- Paskuh Location within Iran
- Coordinates: 27°33′40″N 61°38′19″E﻿ / ﻿27.56111°N 61.63861°E
- Country: Iran
- Province: Sistan and Baluchestan
- County: Sib and Suran
- District: Paskuh
- Rural District: Paskuh

Population (2016)
- • Total: 4,048
- Time zone: UTC+3:30 (IRST)

= Paskuh, Iran =

Village in Sistan and Baluchestan province, Iran

Paskuh (پسکوه) is a village in, and the former capital of, Paskuh Rural District of Paskuh District, Sib and Suran County, Sistan and Baluchestan province, Iran, serving as capital of the district. The capital of the rural district has been transferred to the village of Kahn-e Karim.

==Demographics==
===Population===
At the time of the 2006 National Census, the village's population was 2,104 in 448 households, when it was in the former Sib and Suran District of Saravan County.
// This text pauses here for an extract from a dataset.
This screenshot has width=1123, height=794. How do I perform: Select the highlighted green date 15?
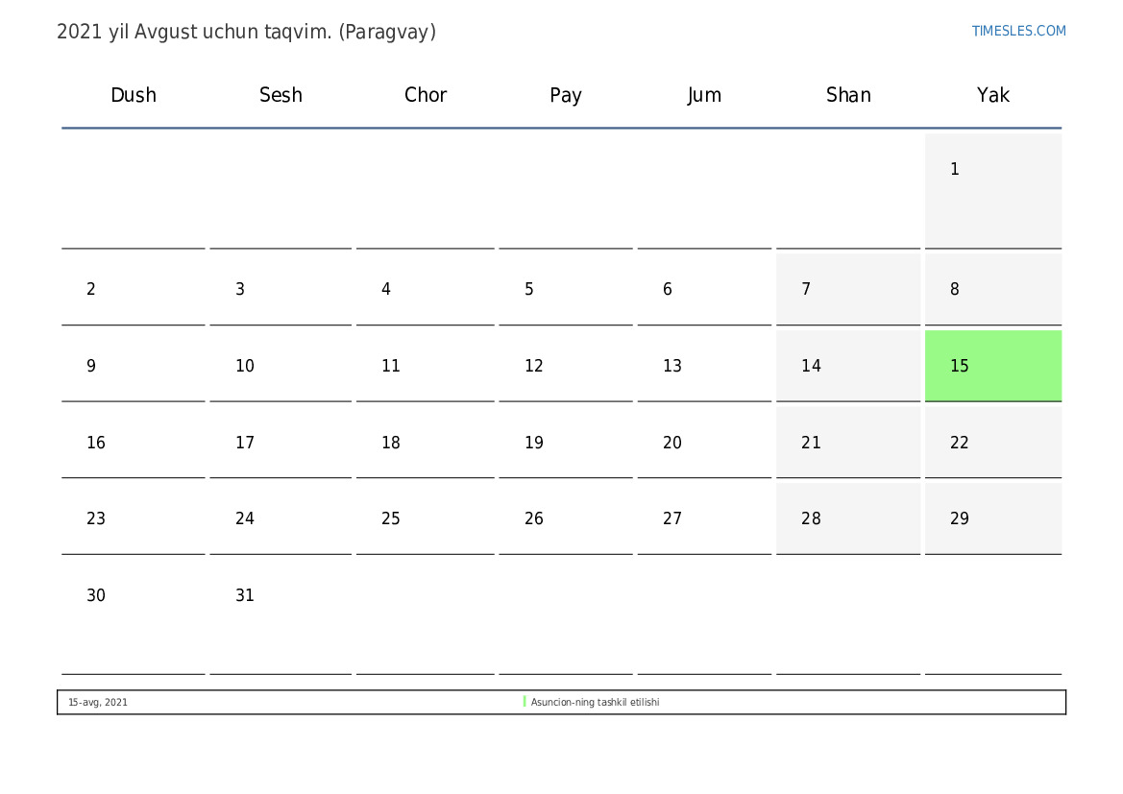coord(992,366)
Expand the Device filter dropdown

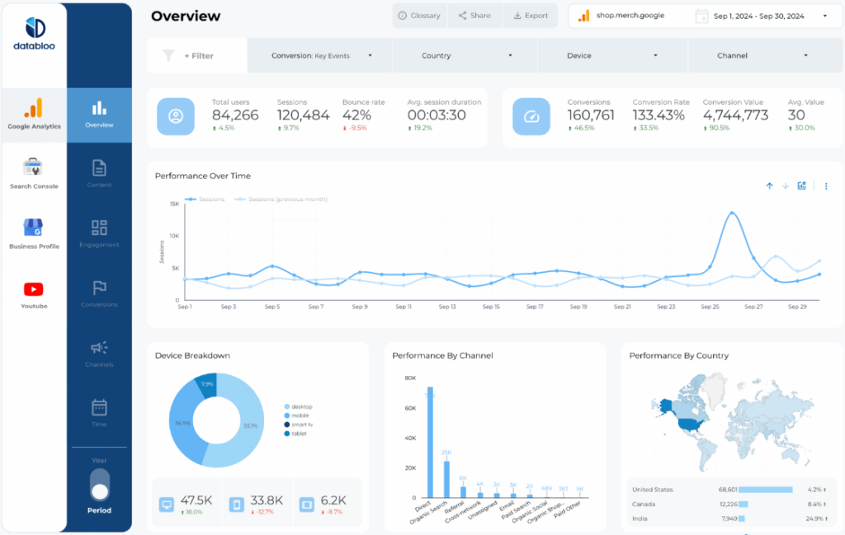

The following census in 2011 counted 2,390 people in 523 households, by which time the district had been separated from the county in the establishment of Sib and Suran County. The rural district was transferred to the new Central District. The 2016 census measured the population of the village as 4,048 people in 1,009 households. It was the most populous village in its rural district.

After the census, the rural district was separated from the district in the formation of Paskuh District.